Practically one week before a 60-day deadline to deliver a report to the White House, however, the group has put itself on ice. Politico’s Josh Gerstein and Mike Allen reported over the weekend that one member of the five-personal panel — former Central Intelligence Agency director Michael Morell — decided to pull the plug on the board until the government shutdown that started last Tuesday morning comes to a close.
“I simply thought that it was inappropriate for our group to continue working while the vast majority of the men and women of the intelligence community are being forced to remain off the job,” Morell told Politico on Saturday. “While the work we’re doing is important, it is no more important than - and quite frankly a lot less important - than a lot of the work being left undone by the government shutdown, both in the intelligence community and outside the intelligence community.”
“How could this be more important than kids starting cancer trials at NIH?”Morell asked the DC-based news outlet, referring to another government program that was put on hold when the federal shutdown started last week.
On day two of the shutdown last Wednesday, Director of National Intelligence James Clapper told lawmakers at a Foreign Intelligence Surveillance Act oversight hearing that he couldn’t guarantee the safety of the American people amid the shutdown, as furloughs caused roughly 70 percent of the US intelligence community’s civilian workforce to be shuttered until the government is up and running again.
During that same hearing, Clapper said that leaked national security documents — a whole trove that has steadily been circulated among the media by former contractor Edward Snowden starting this past June — has jeopardized the safety of the US as well.
“People’s lives are at risk here because of data that Mr. Snowden purloined,” Clapper said.

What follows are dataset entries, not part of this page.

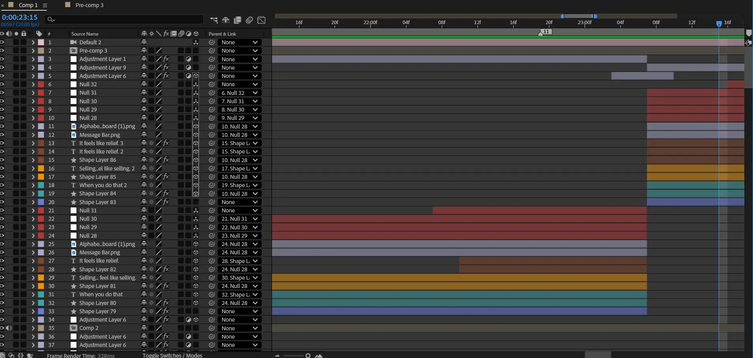Click Toggle Switches / Modes
Screen dimensions: 753x358
(x=172, y=355)
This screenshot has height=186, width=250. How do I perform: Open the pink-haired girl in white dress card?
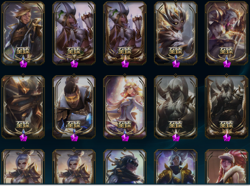click(125, 107)
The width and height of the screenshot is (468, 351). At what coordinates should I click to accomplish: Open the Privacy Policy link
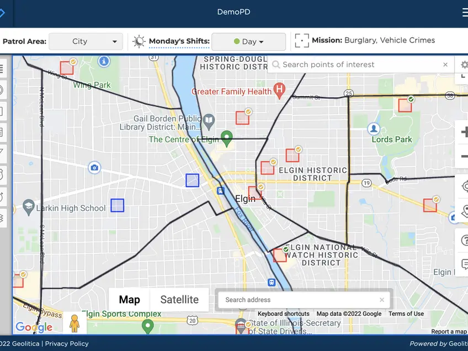[67, 343]
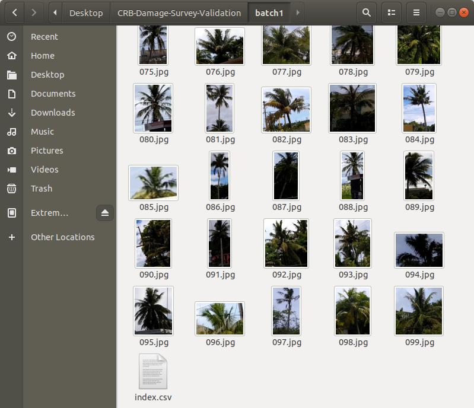Go forward with the right arrow
Image resolution: width=474 pixels, height=408 pixels.
(34, 12)
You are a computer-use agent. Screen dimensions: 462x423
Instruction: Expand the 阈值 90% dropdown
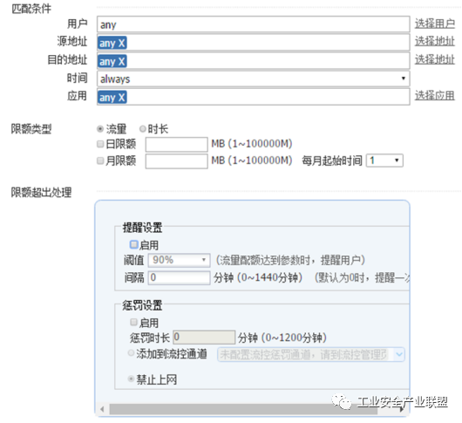tap(179, 260)
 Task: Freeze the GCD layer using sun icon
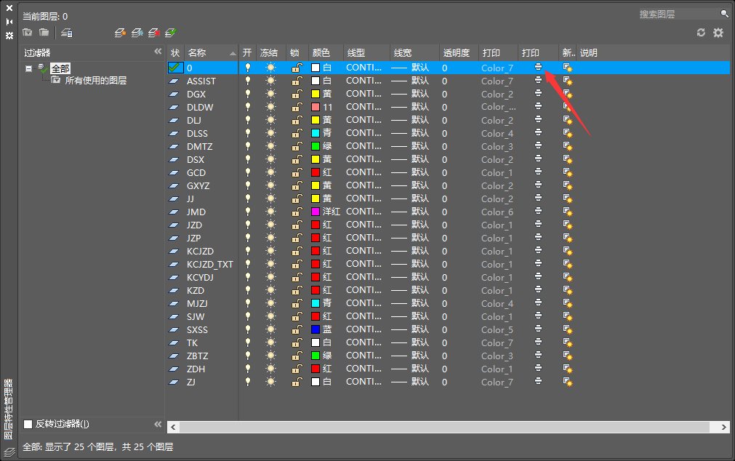point(271,172)
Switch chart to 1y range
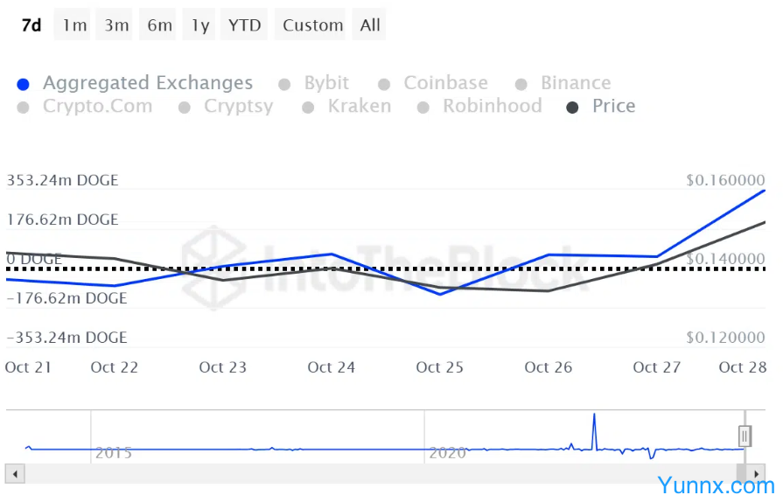The height and width of the screenshot is (502, 783). (200, 25)
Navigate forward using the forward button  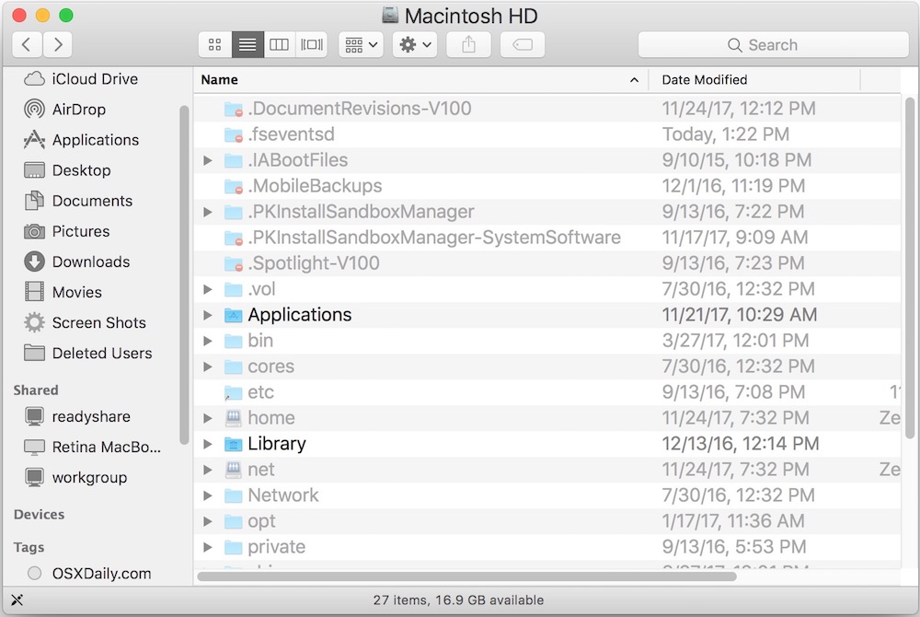(x=57, y=44)

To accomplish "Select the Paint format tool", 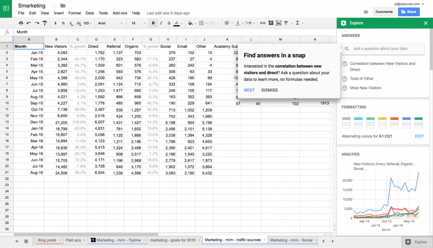I will pyautogui.click(x=44, y=23).
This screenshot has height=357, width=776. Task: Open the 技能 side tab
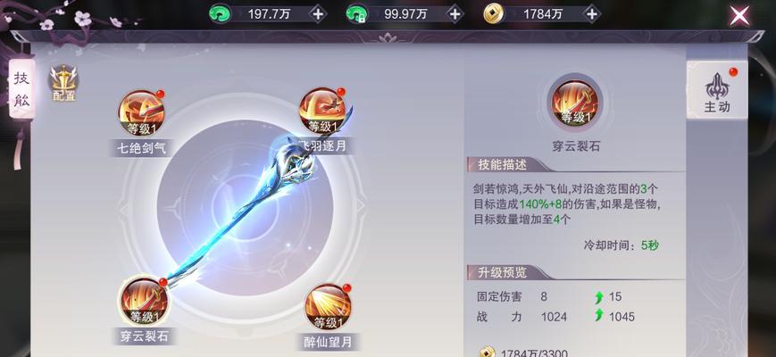coord(21,89)
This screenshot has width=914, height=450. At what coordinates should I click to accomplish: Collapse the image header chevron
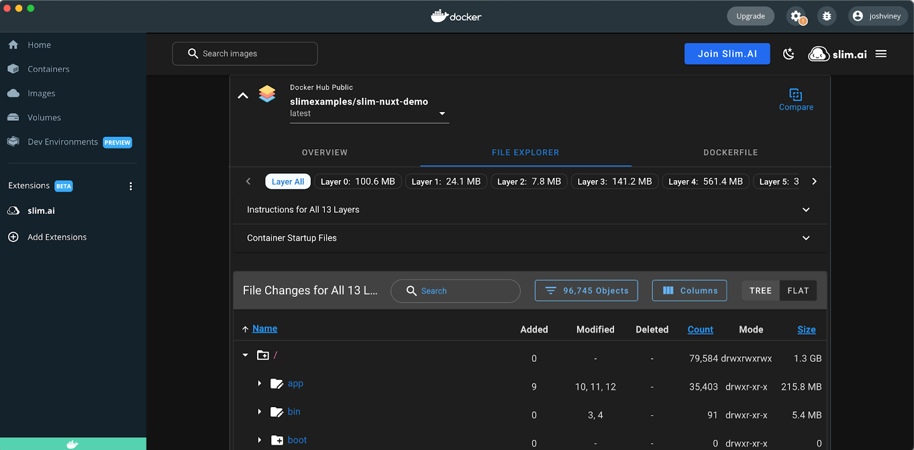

But whereas the commander-in-chief created a review panel to see if the programs publicized by Mr. Snowden should be scaled back, 100 percent of that board is on break while the intelligence community continues to operate, at least in part. Although Clapper said that 70 percent of the intelligence community’s civilian workers were furloughed as of last week, National Security Agency Director Keith Alexander testified to Congress that only around 6,000 NSA employees had been sent home.
According to the Washington Post’s estimate, that means only around 15 percent of the NSA has actually been furloughed, leaving maybe 30,000 or so employees on the job.
The Review Group on Intelligence and Communications Technologies has until this Friday to provide their interim findings to Pres. Obama through DNI Clapper, who has been tasked by the White House to facilitate the panel’s operations. News of Clapper’s alleged role within the board raised concern last month after it was reported that the majority of the five-person panel, originally described by Obama himself as “independent” of the White House, is composed of former administration officials and/or influential Democrats.
The group’s final report and recommendations —should they finally convene in time in lieu of the shutdown — is due to the DNI and White House by December 15.